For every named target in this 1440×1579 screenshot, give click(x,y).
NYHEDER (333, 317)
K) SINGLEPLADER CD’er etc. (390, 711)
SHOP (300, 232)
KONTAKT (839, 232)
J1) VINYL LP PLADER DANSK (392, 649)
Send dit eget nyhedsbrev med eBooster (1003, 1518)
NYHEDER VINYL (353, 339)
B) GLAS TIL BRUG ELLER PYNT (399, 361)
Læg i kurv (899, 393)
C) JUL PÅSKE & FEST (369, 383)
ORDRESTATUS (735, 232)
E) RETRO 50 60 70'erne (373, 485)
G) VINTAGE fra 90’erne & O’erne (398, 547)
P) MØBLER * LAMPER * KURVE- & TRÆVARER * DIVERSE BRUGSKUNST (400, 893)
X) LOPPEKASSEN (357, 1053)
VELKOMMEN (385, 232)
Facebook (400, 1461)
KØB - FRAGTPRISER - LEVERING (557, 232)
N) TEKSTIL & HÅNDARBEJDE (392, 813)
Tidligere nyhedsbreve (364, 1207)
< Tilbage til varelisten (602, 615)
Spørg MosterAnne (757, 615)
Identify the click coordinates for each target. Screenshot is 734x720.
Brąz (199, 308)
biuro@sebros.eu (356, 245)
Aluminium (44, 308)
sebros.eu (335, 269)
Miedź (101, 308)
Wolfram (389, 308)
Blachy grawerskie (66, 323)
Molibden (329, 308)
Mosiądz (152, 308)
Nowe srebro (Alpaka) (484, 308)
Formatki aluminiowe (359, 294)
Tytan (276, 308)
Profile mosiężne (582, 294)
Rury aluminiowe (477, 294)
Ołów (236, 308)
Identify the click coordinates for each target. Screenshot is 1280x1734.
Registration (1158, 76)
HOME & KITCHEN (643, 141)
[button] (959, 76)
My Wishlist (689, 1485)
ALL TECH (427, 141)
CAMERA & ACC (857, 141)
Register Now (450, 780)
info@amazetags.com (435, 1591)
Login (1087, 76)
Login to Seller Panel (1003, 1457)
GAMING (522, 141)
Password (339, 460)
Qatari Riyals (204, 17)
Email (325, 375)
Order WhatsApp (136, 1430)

### TASK INSTRUCTIONS:
Change every "Identify" in the records above to "Locate", and write out all the records again with everything else left as it is.

### COMPLETE ANSWER:
For every named target in this 1440×1579 screenshot, give click(x,y).
NYHEDER (333, 317)
K) SINGLEPLADER CD’er etc. (390, 711)
SHOP (300, 232)
KONTAKT (839, 232)
J1) VINYL LP PLADER DANSK (392, 649)
Send dit eget nyhedsbrev med eBooster (1003, 1518)
NYHEDER VINYL (353, 339)
B) GLAS TIL BRUG ELLER PYNT (399, 361)
Læg i kurv (899, 393)
C) JUL PÅSKE & FEST (369, 383)
ORDRESTATUS (735, 232)
E) RETRO 50 60 70'erne (373, 485)
G) VINTAGE fra 90’erne & O’erne (398, 547)
P) MØBLER * LAMPER * KURVE- & TRÆVARER * DIVERSE BRUGSKUNST (400, 893)
X) LOPPEKASSEN (357, 1053)
VELKOMMEN (385, 232)
Facebook (400, 1461)
KØB - FRAGTPRISER - LEVERING (557, 232)
N) TEKSTIL & HÅNDARBEJDE (392, 813)
Tidligere nyhedsbreve (364, 1207)
< Tilbage til varelisten (602, 615)
Spørg MosterAnne (757, 615)
Locate the click coordinates for each target. Screenshot is 734x720.
Brąz (199, 308)
biuro@sebros.eu (356, 245)
Aluminium (44, 308)
sebros.eu (335, 269)
Miedź (101, 308)
Wolfram (389, 308)
Blachy grawerskie (66, 323)
Molibden (329, 308)
Mosiądz (152, 308)
Nowe srebro (Alpaka) (484, 308)
Formatki aluminiowe (359, 294)
Tytan (276, 308)
Profile mosiężne (582, 294)
Rury aluminiowe (477, 294)
Ołów (236, 308)
Locate the click coordinates for each target. Screenshot is 1280x1734.
Registration (1158, 76)
HOME & KITCHEN (643, 141)
[button] (959, 76)
My Wishlist (689, 1485)
ALL TECH (427, 141)
CAMERA & ACC (857, 141)
Register Now (450, 780)
info@amazetags.com (435, 1591)
Login (1087, 76)
Login to Seller Panel (1003, 1457)
GAMING (522, 141)
Password (339, 460)
Qatari Riyals (204, 17)
Email (325, 375)
Order WhatsApp (136, 1430)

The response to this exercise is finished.